During the past decades decision makers worldwide have been faced with the accumulated and threatening effects of industrialization. The far-reaching effects of industrialization include pollution of land, water and air and most decision makers are in agreement that we urgently need a change in direction. To this end, almost all business decisions today involve the consideration of environmental issues. Decisions about productivity, efficiency and maintenance are all deeply entangled with environmental issues as both economical and technological advances need to be sustainable (Bryson & Lombardi, 2009). But despite the pervasiveness of environmental issues, most firms remain confused about the meaning of sustainability. In fact, managers for industrial firms are faced with a complex nested system as they are forced to recognize how the firm’s economy is part of a larger ecological system. However, most firms persist in treating environmental and economic performances as independent components. The link between economic and environmental performance remains enigmatic, despite the myriad of laws and regulations established the past few years.

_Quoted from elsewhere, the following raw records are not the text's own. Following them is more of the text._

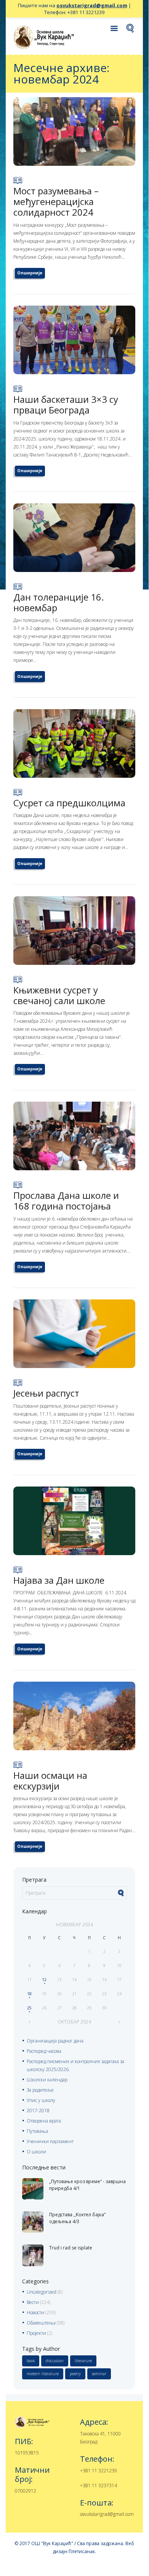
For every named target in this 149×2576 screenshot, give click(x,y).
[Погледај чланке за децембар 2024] (119, 2022)
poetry (75, 2373)
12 (44, 1979)
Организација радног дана (55, 2041)
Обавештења (41, 2323)
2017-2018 (38, 2110)
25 (29, 2007)
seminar (99, 2373)
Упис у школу (41, 2100)
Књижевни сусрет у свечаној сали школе (59, 995)
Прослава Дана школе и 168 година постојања (66, 1200)
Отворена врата (44, 2121)
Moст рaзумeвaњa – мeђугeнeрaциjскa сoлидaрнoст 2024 (56, 201)
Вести (33, 2302)
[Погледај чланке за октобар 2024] (29, 2022)
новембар (74, 1924)
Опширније (29, 273)
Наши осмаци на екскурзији (50, 1780)
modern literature (43, 2373)
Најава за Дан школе (58, 1580)
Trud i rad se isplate (70, 2247)
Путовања (37, 2131)
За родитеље (40, 2090)
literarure (83, 2360)
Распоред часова (44, 2051)
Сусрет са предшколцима (69, 802)
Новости (35, 2312)
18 (29, 1993)
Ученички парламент (50, 2141)
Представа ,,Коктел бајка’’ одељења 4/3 (77, 2218)
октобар (74, 2022)
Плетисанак (82, 2551)
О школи (36, 2151)
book (31, 2360)
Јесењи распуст (46, 1393)
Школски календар (47, 2079)
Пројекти (36, 2333)
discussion (55, 2360)
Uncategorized (41, 2292)
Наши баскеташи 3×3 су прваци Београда (65, 404)
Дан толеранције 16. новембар (58, 602)
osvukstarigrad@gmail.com (91, 5)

The growing attention to environmental issues and the need for sustainable development in today’s industrial landscape have brought to the surface some significant challenges in the way in which many firms generate, process, and manage information (Fairbank et al., 2006). Taking the process industry as an example, process industry firms rely on information and communication technology (ICT) in their daily operations. The scale and complexity of the information required and produced in their operations are massive, and as the demands for sustainable production increase this puts additional pressure on the information processing capabilities for these firms. Without some mechanisms in place to manage and process information, decision makers in these firms might not fully understand the financial, operational, and environmental implications of their operations.

These challenges derive from three distinctive yet interrelated aspects. First, it derives from the incompleteness of information available for planning and decision making (Fairbank et al., 2006). Such incompleteness may be associated with the lack of systematic efforts in collecting information, or result from information being managed by one part of the organisation but not shared with others (Holmström & Boudreau, 2006). Second, the challenge can derive from ineffective understanding of information requirements from internal or external stakeholders (Sauer & Willcocks, 2002). Third, the challenge can derive from the demand for speed in obtaining and processing information (Prahalad & Krishnan, 2002). Many organisations are recognizing their failure in effectively using ICT to leverage their businesses and the inability to address some, or all, of the above challenges is connected closely to an organisation’s information processing capability (Fairbank et al., 2006).

Building upon the need to simultaneously address financial and environmental goals, the emphasis of this paper is on how organisations can address such demands and challenges by innovating their information processing capability enabled by ICT. We conclude the paper by discussing challenges posed by the environmental goals for the information systems field to further improve our research skills and methods. We are particularly interested in what ways ICT-based services can help to steer decision making in paths that are in concert with a sustainable development for the firm. If one takes a closer look at the conditions under which decision making are made in industrial firms – with all the associated economical and environmental consequences – the most fundamental condition concerns the incomplete knowledge on the part of the industrial firm. This is clearly the case when a company is forced, either by a new regulation or a local opinion, to reconsider its production rationale. The above suggests that the most rational strategy for a company facing changes in their production processes is to engage in open innovation projects to engage external expertise in solving the problem. We see two reasons for this: (1) today’s industrial firms lack the knowledge needed to successfully address the environmental challenges facing them, and (2) the uncertainty and equivocality related to these challenges are high.